Oklahoma! (1943) was the first musical play written by composer Richard Rodgers and lyricist/librettist Oscar Hammerstein II (see Rodgers and Hammerstein). Some argue that it marked a revolution in musical drama: while it was hardly the first time a play with music told a story of emotional depth and psychological complexity, Oklahoma! implemented a number of new storytelling techniques, including focusing on emotional empathy; dealing with characters and situations far removed from the audience by time and geography; dealing with American historical and social materials; and its use of dance to convey plot and character rather than mere diversion for the audience.
Oklahoma!, which is based on Lynn Riggs's 1931 play, Green Grow the Lilacs, is set in Oklahoma Territory outside the town of Claremore in 1906, and tells the story of cowboy Curly McLain and his romance with farmer girl Laurey Williams. Their love is challenged by Laurey's threatening farmhand, Jud Fry, and much of the play follows the contest between Curly and Jud for Laurey's affections. A comic subplot follows Laurey's friend, Ado Annie Carnes and her on-again/off-again relationship with cowboy Will Parker.
The original production of Oklahoma! opened on March 31, 1943 at the St. James Theatre in New York, was directed by Rouben Mamoulian, and starred Betty Garde, Alfred Drake, Joan Roberts, Celeste Holm, Joan McCracken, and Howard Da Silva. The production was choreographed by Agnes de Mille, who provided one of the show's most notable and enduring features: a 15-minute first-act ballet finale (often referred to as a dream ballet) arising from Laurey's inability to make up her mind between Jud and Curly. The original production ran for a then unprecedented 2,212 performances and was closed on May 29, 1948. There have been many revivals of Oklahoma! since, including national tours.
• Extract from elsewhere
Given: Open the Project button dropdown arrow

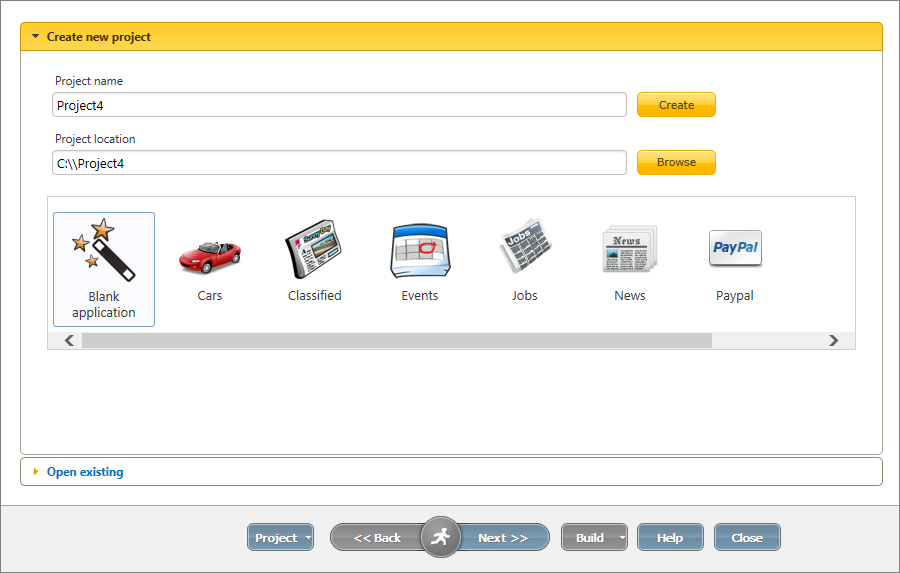Looking at the screenshot, I should click(308, 538).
The play was adapted into an Academy Award–winning musical film in 1955, starring Gordon MacRae, Shirley Jones (in her film debut), Rod Steiger, Gloria Grahame and Eddie Albert. This film was shot with two sets of cameras, in the new 70 mm widescreen process of Todd-AO and again in the more established Cinemascope 35 mm widescreen process for the majority of theatres lacking 70 mm equipment. Rodgers and Hammerstein personally oversaw the film themselves to prevent the studio from making the changes that were then typical of stage-to-film musical adaptations—such as putting in new songs by different composers. (They also maintained artistic control over the film versions of several of their other stage musicals).
The film Oklahoma! followed the original stage version extremely closely, more so than any other Rodgers and Hammerstein stage-to-film adaptation. Robert Russell Bennett expanded his Broadway orchestrations, Jay Blackton conducted, and Agnes de Mille again choreographed. The film omitted very little from the stage production, and thus ran two-and-a-half hours, much longer than most other screen musicals of the time. The movie of Oklahoma! revived an early talkie trend which had not lasted long—filming stage musicals virtually complete, and showing them as road show attractions (two performances a day, usually with an intermission, like stage productions). Although the film versions of Rodgers and Hammerstein's Carousel and The King and I did not have intermissions and cut more from the stage originals than did the film version of Oklahoma!, they also ran over two hours, followed the stage originals quite closely and retained most of their songs. South Pacific (filmed in 1958), as well as most other stage-to-film musical adaptations that came after it, did have an intermission and was also quite long, as was The Sound of Music. The trend of "road show" stage-to-film musicals lasted into the early 1970's, the last of them being the film versions of Fiddler on the Roof and Man of La Mancha.
For unexplained reasons the original UK DVD release is a pan and scan version from a noticeably grainy Cinemascope print, even though the companion DVD of South Pacific was taken from a pristine Todd-AO master and presented in widescreen. The current US DVD release of Oklahoma! by partial rights holder 20th Century Fox is a double-disc release that includes both the Cinemascope and original 70 mm Todd-AO versions in widescreen. In March 2006 this version was also released in the UK as part of a set of remastered Rodgers & Hammerstein DVDs.